The source for these tests can be found in the data directory.
Charting those:
You don't have to read this, but I hope you enjoy the folly if you do. Strap in.
In 2023 and SixPhphive02 was originally written for amusement and as an experiment in how you might go about such a thing in a language like PHP. The end result wasn't too bad and didn't stray too far away from good practise:
-
There were interfaces that were incrementally extended and merged, e.g.
- IDevice that defined reset behaviours.
- IByteAccessible that defined read/write behaviours.
- IBusDevice union of IDevice and IByteAccessible.
- IProcessor interface that extended IDevice adding more specific behaviours for a CPU.
-
There were concrete implementations, e.g.
- A 6502 implementation of IProcessor that implemented an interpreter loop that pulled the next instuction byte from the bus and a switch/case to handle the it.

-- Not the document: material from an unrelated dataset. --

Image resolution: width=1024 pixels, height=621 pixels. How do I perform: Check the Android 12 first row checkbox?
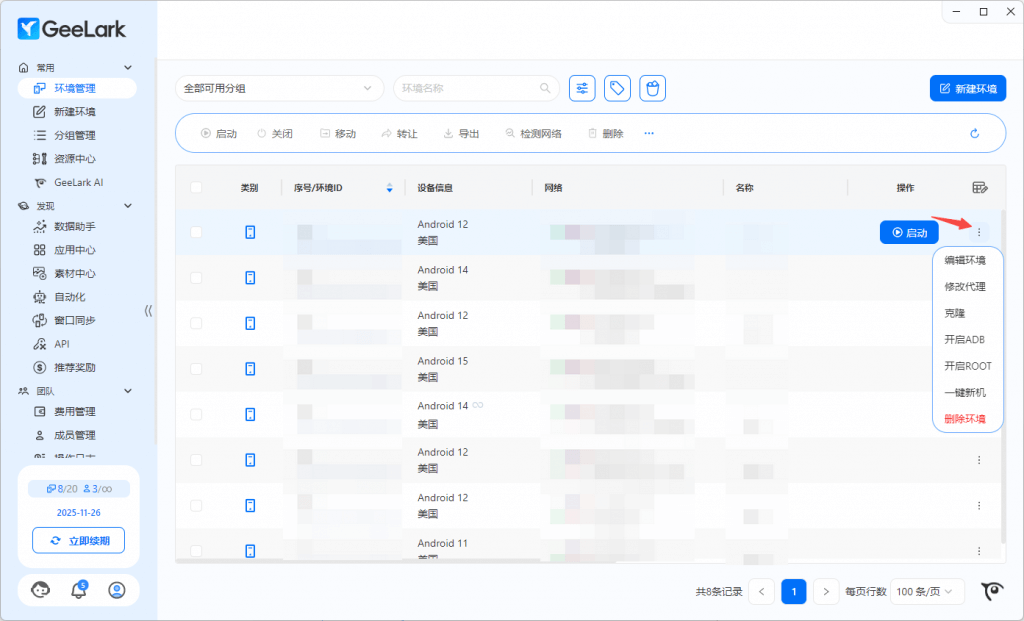pyautogui.click(x=196, y=232)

- RAM and ROM implementations of IBusDevice
- A PageMapped IBusDevice that managed a collection of the other IBusDevice instances that lived at different address, allowing a system of components to be assembled.
- A Bus level debug adapter IBusDevice that could intercept and log all IO because nothing says awesome quite like a 2GiB debug log from a 64KiB addressable system.
These were plumbed together using standard dependency injection:
- The CPU accepted an IBusDevice implementation as a constructor dependency to keep things neatly decoupled.
As I was not in any way a 6502 expert, the famous Klaus Dormann diagnostic ROM was used to validate the emulation was correct:
- This tests every legal opcode and deadends into various endless loops for failures.
- If all goes well, it deadends into an infinite loop at address 0x3469.
The handler for unconditional branch was designed to exit if a branch jumps back to itself, meaning that the test exits and the test verified by checking the program counter.
To test the performance, two benchmarks were ran:
- NOP was repeatedly executed in blocks of 32768 to get a baseline for what should be the fastest throughtput and the critical path.
- The Klaus Dormann diagnostic was ran to completion (30648049 instructions up to and including the unconditional branch at 0x3469) and timed.
Knowing the total instruction counts for each, on a 2018 i7-7500U @ 3.5GHz running PHP 8.1 (at the time) without JIT enabled:
- NOP peaked at 4.31 MIPS
- Klaus Dormann diagnostic achieved 3.07 MIPS
This was actually better than I expected and is significantly faster than the original 6502 is at 1 MHz:
- NOP takes 2 cycles, implying a 0.5 MIPS peak.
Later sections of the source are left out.